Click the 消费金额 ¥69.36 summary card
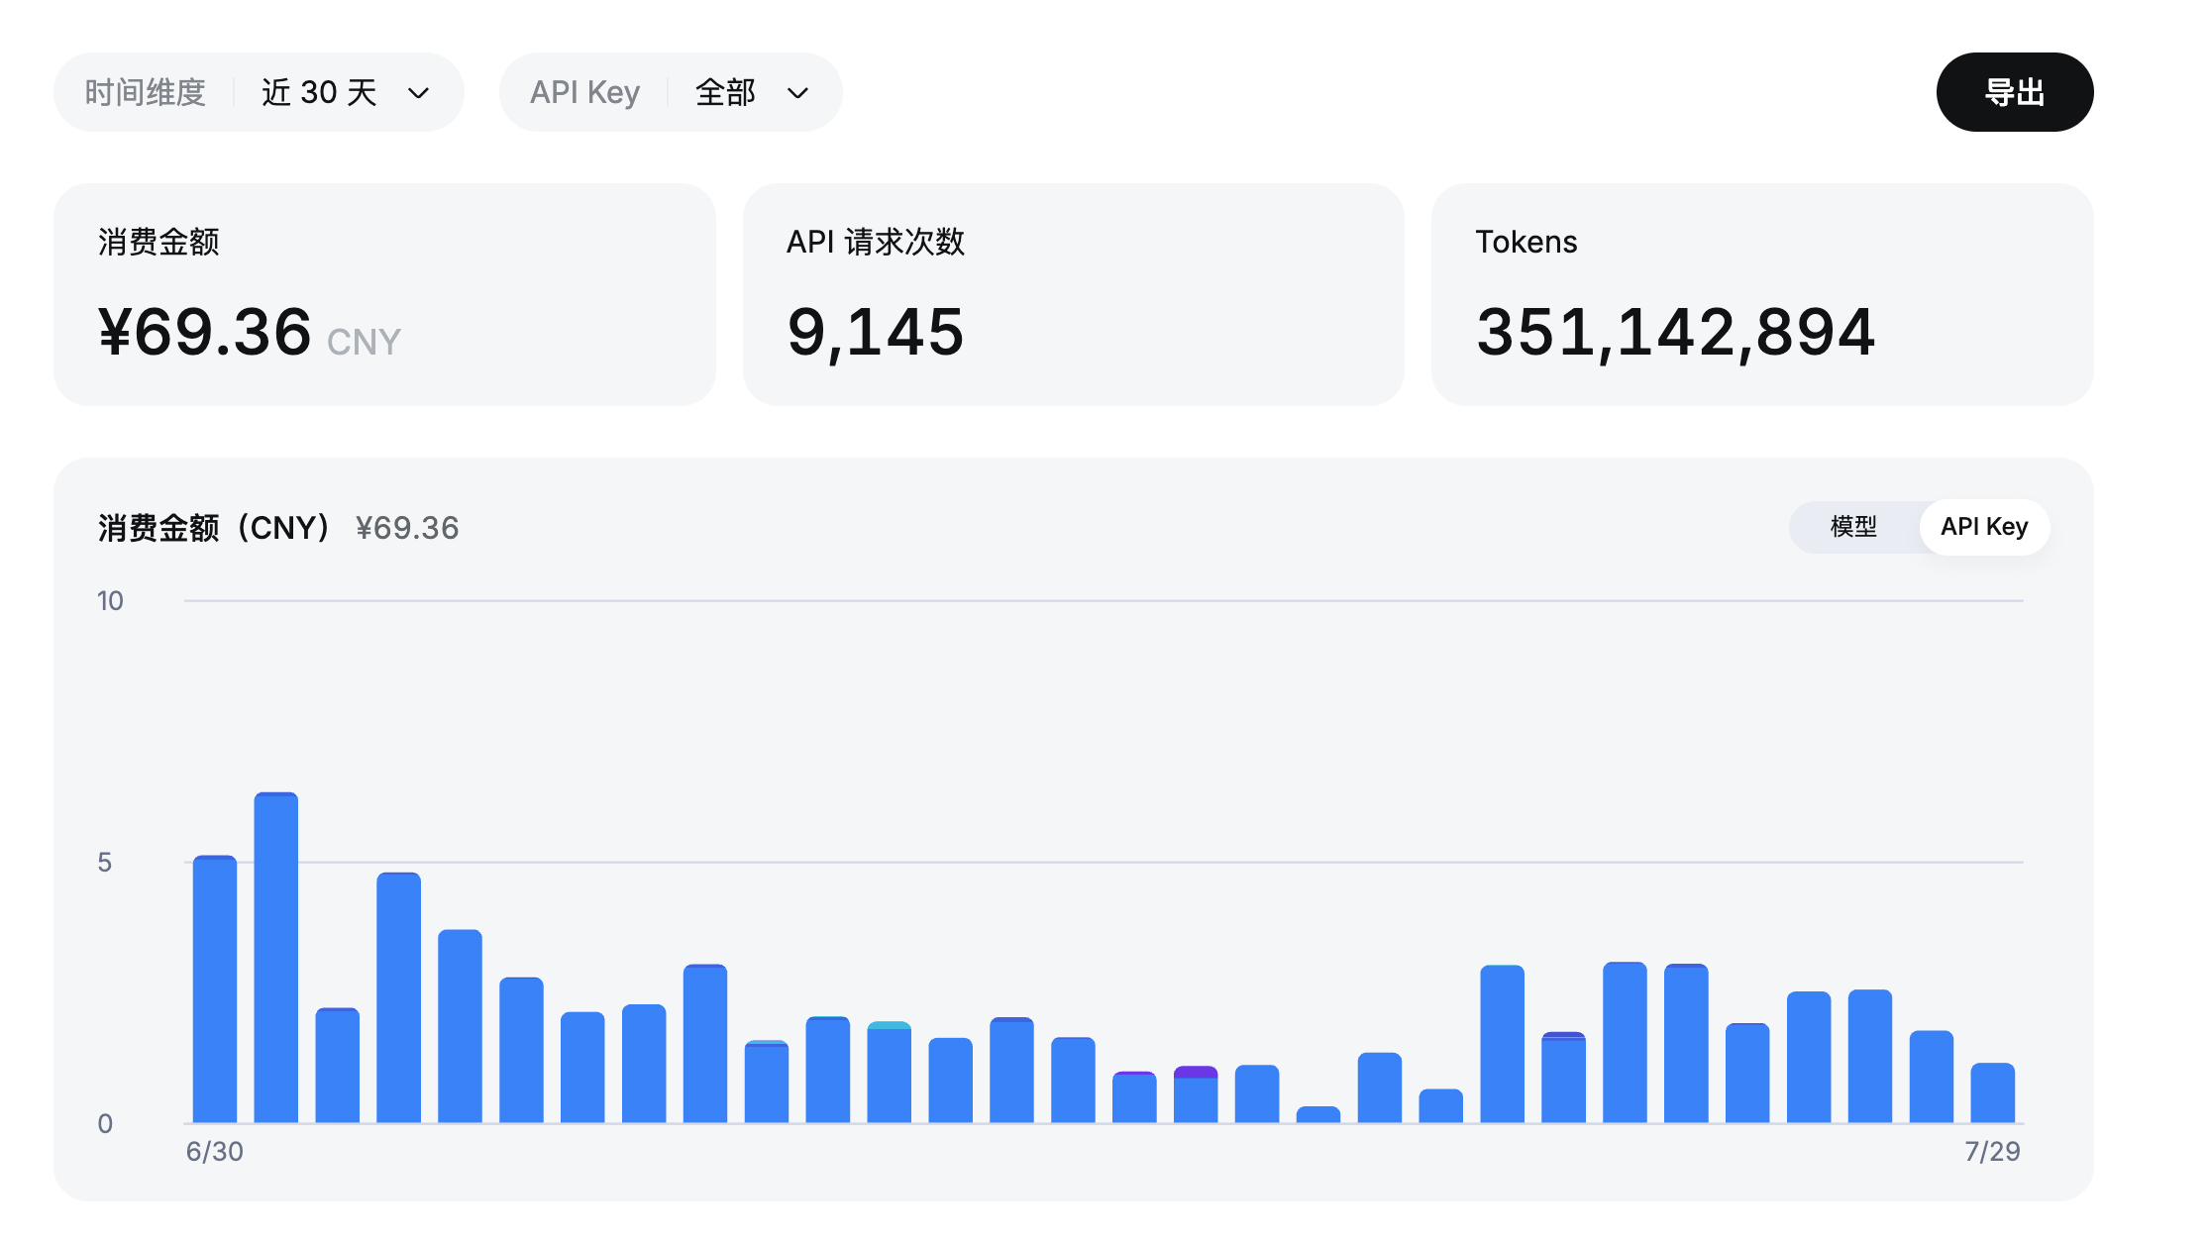384,294
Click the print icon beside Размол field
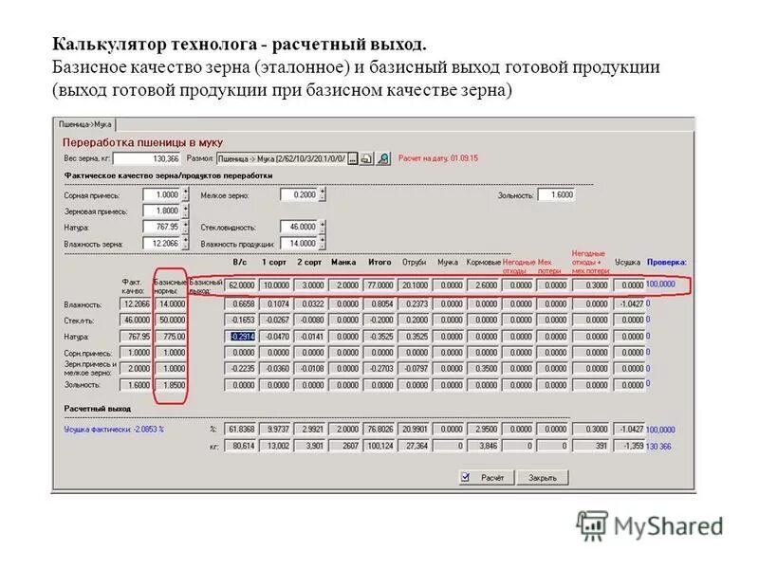Screen dimensions: 759x569 point(366,157)
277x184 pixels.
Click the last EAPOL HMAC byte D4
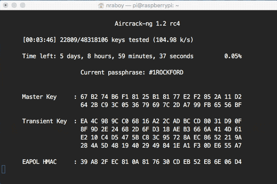click(238, 162)
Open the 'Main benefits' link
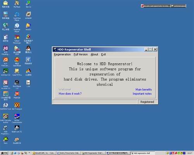 coord(144,89)
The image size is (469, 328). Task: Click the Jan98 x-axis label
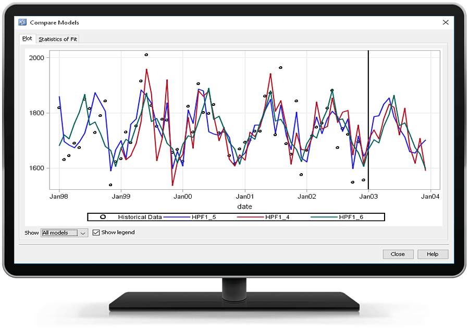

- **Your assignment**:
With the pictures omitted, the entries are to be transcribed in full, exactly as they appear.

- **Result for this exercise**:
Click the 消费金额 ¥69.36 summary card
384,294
Click the print icon beside Размол field
Screen dimensions: 759x569 point(366,157)
277x184 pixels.
Click the last EAPOL HMAC byte D4
click(238, 162)
Open the 'Main benefits' link
 coord(144,89)
The image size is (469, 328). Task: Click the Jan98 x-axis label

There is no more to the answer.